Par émissaires interposés, il fit donc discrètement demander au Kremlin de remettre à l’ordre le PCF et la CGT. La réponse n’allait évidemment pas venir par le canal officiel. Mais on constate que le chef des forces soviétiques en Allemagne, le maréchal Kochevoï, par le plus grand des hasards sans doute, vint justement rendre visite à son homologue Massu, à Baden-Baden, dans ce moment crucial, l’assurant au fil de la discussion du soutien de Brejnev à de Gaulle. Il fallait que le président de la République l’entendît lui-même à la meilleure source, pour que nul autre ne sache que c’est Moscou qui le remettait en selle. Et en effet, rassuré sur le retour des communistes français à leur position originelle (car les ordres du Kremlin eurent un effet immédiat), il put tenir le 30 mai le grand discours, ferme et mobilisateur, annonçant la dissolution de l’Assemblée nationale et de nouvelles élections, qui furent un triomphe pour lui; et ses partisans exprimèrent aussitôt leur soutien enthousiaste dans une manifestation géante dans la capitale. L’ordre était rétabli.

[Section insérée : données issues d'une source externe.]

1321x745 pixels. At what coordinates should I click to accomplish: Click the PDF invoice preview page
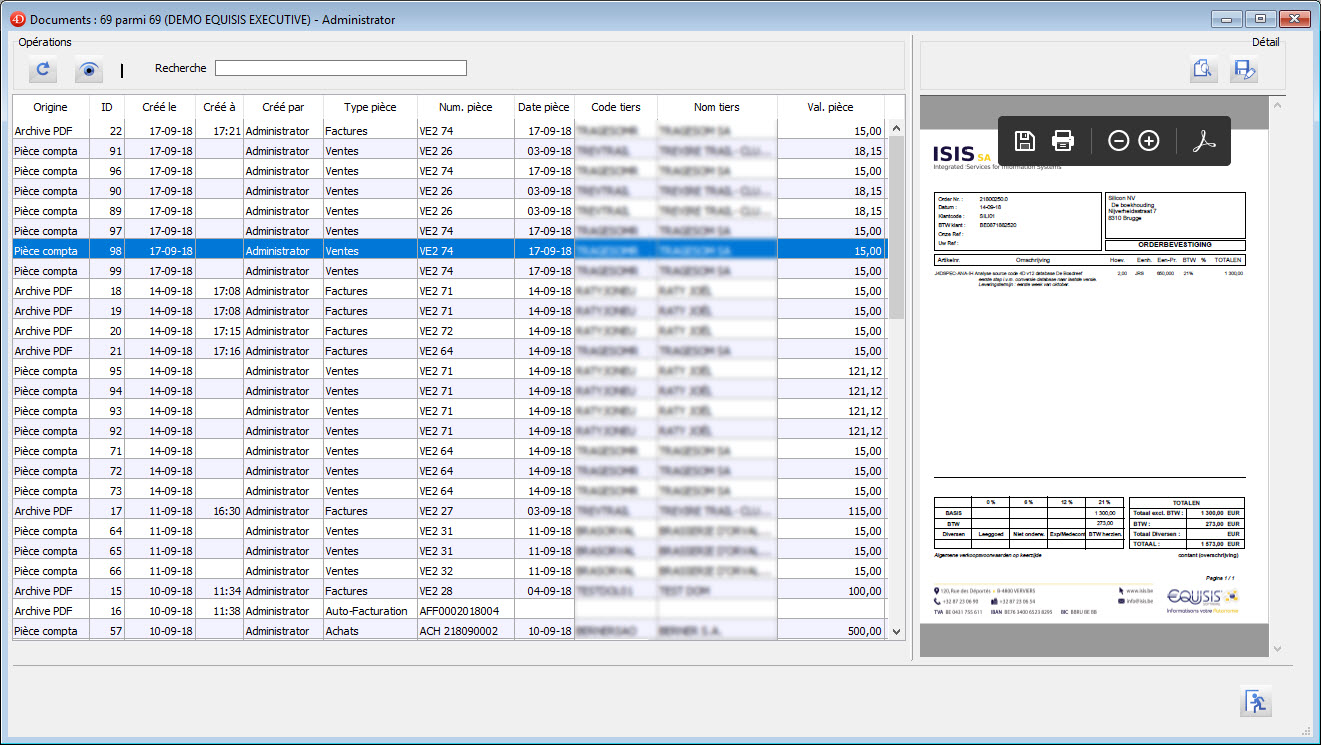1089,400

Giraud montre à quelles ruses de Gaulle ne craignait pas de recourir. Le 29 mai au matin, il montre un grande fatigue à Pompidou, annule le conseil des ministres et annonce qu’il va se reposer à Collombey-les-deux-Eglises. Mais l’hélicoptère qui l’emporte avec Yvonne, aussitôt envolé, disparaît et n’arrivera que le soir à Collombey. Durant quelques heures, on ne sait pas où il est. Envers Massu lui-même, de Gaulle feint l’accablement et envisage son retrait, puisqu’il semble avoir perdu tout soutien – cela pour mieux tirer les vers du nez de son interlocuteur qui tente de le rassurer en citant notamment l’appui… du Kremlin mentionné par Kochevoï, alors qu’il ignorait la démarche initiée la veille par le président; celui-ci a donc obtenu l’information souhaitée sans se découvrir vraiment.

Pourquoi Moscou soutint-elle de Gaulle? Les Soviétiques, qui le connaissaient bien depuis 1944, où il avait noué des relations positives avec l’URSS et invité les communistes à son gouvernement de la Libération, appréciaient son anti-américanisme et son hostilité envers l’OTAN, dont la France s’était retirée. Mieux valait cet allié objectif que la montée en puissance, à Paris, de forces révolutionnaires non communistes, que le PCF ne parviendrait pas à maîtriser et dont les intentions en politique étrangère étaient inconnues.

De Gaulle à Baden-Baden, c’est une page étonnante de la diplomatie secrète menée personnellement par le chef de l’Etat, et une illustration de la Realpolitik que le Général pratiquait.

Notes:

1  Première édition en 2008, deuxième édition aux Editions du Rocher en 2018.